(Raw records)
— START —

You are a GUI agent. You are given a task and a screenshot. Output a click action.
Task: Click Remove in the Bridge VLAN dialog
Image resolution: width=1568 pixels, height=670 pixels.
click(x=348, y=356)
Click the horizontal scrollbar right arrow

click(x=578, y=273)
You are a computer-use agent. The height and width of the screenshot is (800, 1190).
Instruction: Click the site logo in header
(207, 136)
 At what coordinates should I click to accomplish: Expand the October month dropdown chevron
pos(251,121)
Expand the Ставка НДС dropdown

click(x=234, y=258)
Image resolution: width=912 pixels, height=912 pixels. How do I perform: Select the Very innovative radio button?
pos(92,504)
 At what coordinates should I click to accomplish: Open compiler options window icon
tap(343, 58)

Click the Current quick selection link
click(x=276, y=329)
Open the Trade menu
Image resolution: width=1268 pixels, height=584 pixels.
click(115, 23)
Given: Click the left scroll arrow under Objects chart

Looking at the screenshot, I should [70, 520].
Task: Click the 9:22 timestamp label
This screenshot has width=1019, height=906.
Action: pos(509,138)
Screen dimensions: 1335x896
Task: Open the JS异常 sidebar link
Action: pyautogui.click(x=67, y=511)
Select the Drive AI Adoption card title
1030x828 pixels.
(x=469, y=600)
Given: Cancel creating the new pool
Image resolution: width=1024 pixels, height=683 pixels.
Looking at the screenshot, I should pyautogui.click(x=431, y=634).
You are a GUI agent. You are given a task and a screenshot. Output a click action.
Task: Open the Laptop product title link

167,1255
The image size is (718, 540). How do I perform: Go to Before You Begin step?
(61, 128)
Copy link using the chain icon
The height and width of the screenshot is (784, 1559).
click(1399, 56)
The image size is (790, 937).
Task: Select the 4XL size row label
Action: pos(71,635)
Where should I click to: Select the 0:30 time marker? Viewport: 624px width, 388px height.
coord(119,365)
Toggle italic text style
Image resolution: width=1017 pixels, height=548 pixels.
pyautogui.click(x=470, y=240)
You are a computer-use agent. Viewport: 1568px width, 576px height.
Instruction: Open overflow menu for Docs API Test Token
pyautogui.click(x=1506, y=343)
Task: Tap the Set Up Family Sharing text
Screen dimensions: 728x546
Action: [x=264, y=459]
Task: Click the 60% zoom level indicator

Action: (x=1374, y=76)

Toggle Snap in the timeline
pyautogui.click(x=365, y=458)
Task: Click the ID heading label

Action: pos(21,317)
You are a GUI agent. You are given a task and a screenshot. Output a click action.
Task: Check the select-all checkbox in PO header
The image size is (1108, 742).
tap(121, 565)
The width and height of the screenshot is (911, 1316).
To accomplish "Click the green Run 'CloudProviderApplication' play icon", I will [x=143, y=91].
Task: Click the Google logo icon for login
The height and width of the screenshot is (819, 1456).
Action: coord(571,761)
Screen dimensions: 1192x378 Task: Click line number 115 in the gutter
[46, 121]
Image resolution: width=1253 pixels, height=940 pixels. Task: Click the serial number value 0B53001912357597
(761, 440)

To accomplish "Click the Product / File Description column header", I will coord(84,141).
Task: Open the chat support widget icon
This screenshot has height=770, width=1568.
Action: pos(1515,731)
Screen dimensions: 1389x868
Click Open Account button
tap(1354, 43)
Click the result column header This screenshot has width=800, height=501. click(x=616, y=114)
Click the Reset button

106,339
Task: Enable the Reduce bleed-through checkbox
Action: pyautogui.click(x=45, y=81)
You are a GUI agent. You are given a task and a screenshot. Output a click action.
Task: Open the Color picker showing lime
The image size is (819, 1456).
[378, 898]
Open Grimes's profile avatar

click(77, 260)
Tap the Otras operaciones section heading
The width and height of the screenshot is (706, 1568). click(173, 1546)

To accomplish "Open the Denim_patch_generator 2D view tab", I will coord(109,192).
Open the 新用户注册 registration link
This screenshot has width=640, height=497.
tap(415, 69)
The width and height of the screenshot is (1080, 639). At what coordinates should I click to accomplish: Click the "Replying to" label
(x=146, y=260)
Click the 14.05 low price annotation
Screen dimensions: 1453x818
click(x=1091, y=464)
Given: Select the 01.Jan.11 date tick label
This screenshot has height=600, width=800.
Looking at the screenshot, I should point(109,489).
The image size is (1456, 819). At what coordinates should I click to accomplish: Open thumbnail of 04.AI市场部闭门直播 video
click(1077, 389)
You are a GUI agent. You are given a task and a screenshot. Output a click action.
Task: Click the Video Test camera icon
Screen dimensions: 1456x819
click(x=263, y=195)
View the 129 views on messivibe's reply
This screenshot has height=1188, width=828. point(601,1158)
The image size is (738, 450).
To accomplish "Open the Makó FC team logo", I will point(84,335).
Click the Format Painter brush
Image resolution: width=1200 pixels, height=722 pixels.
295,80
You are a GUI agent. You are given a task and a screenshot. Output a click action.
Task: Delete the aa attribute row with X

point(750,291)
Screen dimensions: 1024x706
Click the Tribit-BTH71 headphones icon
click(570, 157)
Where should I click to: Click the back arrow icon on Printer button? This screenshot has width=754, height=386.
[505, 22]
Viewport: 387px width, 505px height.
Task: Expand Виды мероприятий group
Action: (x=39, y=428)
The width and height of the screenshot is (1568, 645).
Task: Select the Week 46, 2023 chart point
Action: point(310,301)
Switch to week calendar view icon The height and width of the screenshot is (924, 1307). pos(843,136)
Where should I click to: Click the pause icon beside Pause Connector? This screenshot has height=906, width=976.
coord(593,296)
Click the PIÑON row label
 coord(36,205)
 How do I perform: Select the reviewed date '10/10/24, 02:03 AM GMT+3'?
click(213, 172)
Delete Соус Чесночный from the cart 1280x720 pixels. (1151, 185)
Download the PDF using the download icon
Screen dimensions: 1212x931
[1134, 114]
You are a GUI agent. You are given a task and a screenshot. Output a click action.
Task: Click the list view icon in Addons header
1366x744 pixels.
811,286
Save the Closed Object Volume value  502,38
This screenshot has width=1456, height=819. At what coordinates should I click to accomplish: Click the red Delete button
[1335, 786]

— END —

* **Work instructions**: Reproduce the rows above with every "GUI agent" swapped for "desktop assistant", leaving everything else unchanged.

* **Written solution**:
You are a desktop assistant. You are given a task and a screenshot. Output a click action.
Task: Click Remove in the Bridge VLAN dialog
Image resolution: width=1568 pixels, height=670 pixels.
click(x=348, y=356)
Click the horizontal scrollbar right arrow

click(x=578, y=273)
You are a computer-use agent. The height and width of the screenshot is (800, 1190).
Instruction: Click the site logo in header
(207, 136)
 At what coordinates should I click to accomplish: Expand the October month dropdown chevron
pos(251,121)
Expand the Ставка НДС dropdown

click(x=234, y=258)
Image resolution: width=912 pixels, height=912 pixels. How do I perform: Select the Very innovative radio button?
pos(92,504)
 At what coordinates should I click to accomplish: Open compiler options window icon
tap(343, 58)

Click the Current quick selection link
click(x=276, y=329)
Open the Trade menu
Image resolution: width=1268 pixels, height=584 pixels.
click(115, 23)
Given: Click the left scroll arrow under Objects chart

Looking at the screenshot, I should [70, 520].
Task: Click the 9:22 timestamp label
This screenshot has width=1019, height=906.
Action: pos(509,138)
Screen dimensions: 1335x896
Task: Open the JS异常 sidebar link
Action: pyautogui.click(x=67, y=511)
Select the Drive AI Adoption card title
1030x828 pixels.
(x=469, y=600)
Given: Cancel creating the new pool
Image resolution: width=1024 pixels, height=683 pixels.
Looking at the screenshot, I should pyautogui.click(x=431, y=634).
You are a desktop assistant. You are given a task and a screenshot. Output a click action.
Task: Open the Laptop product title link

167,1255
The image size is (718, 540). How do I perform: Go to Before You Begin step?
(61, 128)
Copy link using the chain icon
The height and width of the screenshot is (784, 1559).
click(1399, 56)
The image size is (790, 937).
Task: Select the 4XL size row label
Action: pos(71,635)
Where should I click to: Select the 0:30 time marker? Viewport: 624px width, 388px height.
coord(119,365)
Toggle italic text style
Image resolution: width=1017 pixels, height=548 pixels.
pyautogui.click(x=470, y=240)
You are a computer-use agent. Viewport: 1568px width, 576px height.
Instruction: Open overflow menu for Docs API Test Token
pyautogui.click(x=1506, y=343)
Task: Tap the Set Up Family Sharing text
Screen dimensions: 728x546
Action: [x=264, y=459]
Task: Click the 60% zoom level indicator

Action: (x=1374, y=76)

Toggle Snap in the timeline
pyautogui.click(x=365, y=458)
Task: Click the ID heading label

Action: pos(21,317)
You are a desktop assistant. You are given a task and a screenshot. Output a click action.
Task: Check the select-all checkbox in PO header
The image size is (1108, 742).
tap(121, 565)
The width and height of the screenshot is (911, 1316).
To accomplish "Click the green Run 'CloudProviderApplication' play icon", I will [x=143, y=91].
Task: Click the Google logo icon for login
The height and width of the screenshot is (819, 1456).
Action: coord(571,761)
Screen dimensions: 1192x378 Task: Click line number 115 in the gutter
[46, 121]
Image resolution: width=1253 pixels, height=940 pixels. Task: Click the serial number value 0B53001912357597
(761, 440)

To accomplish "Click the Product / File Description column header", I will coord(84,141).
Task: Open the chat support widget icon
This screenshot has height=770, width=1568.
Action: pos(1515,731)
Screen dimensions: 1389x868
Click Open Account button
tap(1354, 43)
Click the result column header This screenshot has width=800, height=501. click(x=616, y=114)
Click the Reset button

106,339
Task: Enable the Reduce bleed-through checkbox
Action: pyautogui.click(x=45, y=81)
You are a desktop assistant. You are given a task and a screenshot. Output a click action.
Task: Open the Color picker showing lime
The image size is (819, 1456).
[378, 898]
Open Grimes's profile avatar

click(77, 260)
Tap the Otras operaciones section heading
The width and height of the screenshot is (706, 1568). click(173, 1546)

To accomplish "Open the Denim_patch_generator 2D view tab", I will coord(109,192).
Open the 新用户注册 registration link
This screenshot has width=640, height=497.
tap(415, 69)
The width and height of the screenshot is (1080, 639). At what coordinates should I click to accomplish: Click the "Replying to" label
(x=146, y=260)
Click the 14.05 low price annotation
Screen dimensions: 1453x818
click(x=1091, y=464)
Given: Select the 01.Jan.11 date tick label
This screenshot has height=600, width=800.
Looking at the screenshot, I should point(109,489).
The image size is (1456, 819). At what coordinates should I click to accomplish: Open thumbnail of 04.AI市场部闭门直播 video
click(1077, 389)
You are a desktop assistant. You are given a task and a screenshot. Output a click action.
Task: Click the Video Test camera icon
Screen dimensions: 1456x819
click(x=263, y=195)
View the 129 views on messivibe's reply
This screenshot has height=1188, width=828. point(601,1158)
The image size is (738, 450).
To accomplish "Open the Makó FC team logo", I will point(84,335).
Click the Format Painter brush
Image resolution: width=1200 pixels, height=722 pixels.
295,80
You are a desktop assistant. You are given a task and a screenshot. Output a click action.
Task: Delete the aa attribute row with X

point(750,291)
Screen dimensions: 1024x706
Click the Tribit-BTH71 headphones icon
click(570, 157)
Where should I click to: Click the back arrow icon on Printer button? This screenshot has width=754, height=386.
[505, 22]
Viewport: 387px width, 505px height.
Task: Expand Виды мероприятий group
Action: (x=39, y=428)
The width and height of the screenshot is (1568, 645).
Task: Select the Week 46, 2023 chart point
Action: point(310,301)
Switch to week calendar view icon The height and width of the screenshot is (924, 1307). pos(843,136)
Where should I click to: Click the pause icon beside Pause Connector? This screenshot has height=906, width=976.
coord(593,296)
Click the PIÑON row label
 coord(36,205)
 How do I perform: Select the reviewed date '10/10/24, 02:03 AM GMT+3'?
click(213, 172)
Delete Соус Чесночный from the cart 1280x720 pixels. (1151, 185)
Download the PDF using the download icon
Screen dimensions: 1212x931
[1134, 114]
You are a desktop assistant. You are given a task and a screenshot. Output a click action.
Task: Click the list view icon in Addons header
1366x744 pixels.
811,286
Save the Closed Object Volume value  502,38
This screenshot has width=1456, height=819. At what coordinates should I click to accomplish: Click the red Delete button
[1335, 786]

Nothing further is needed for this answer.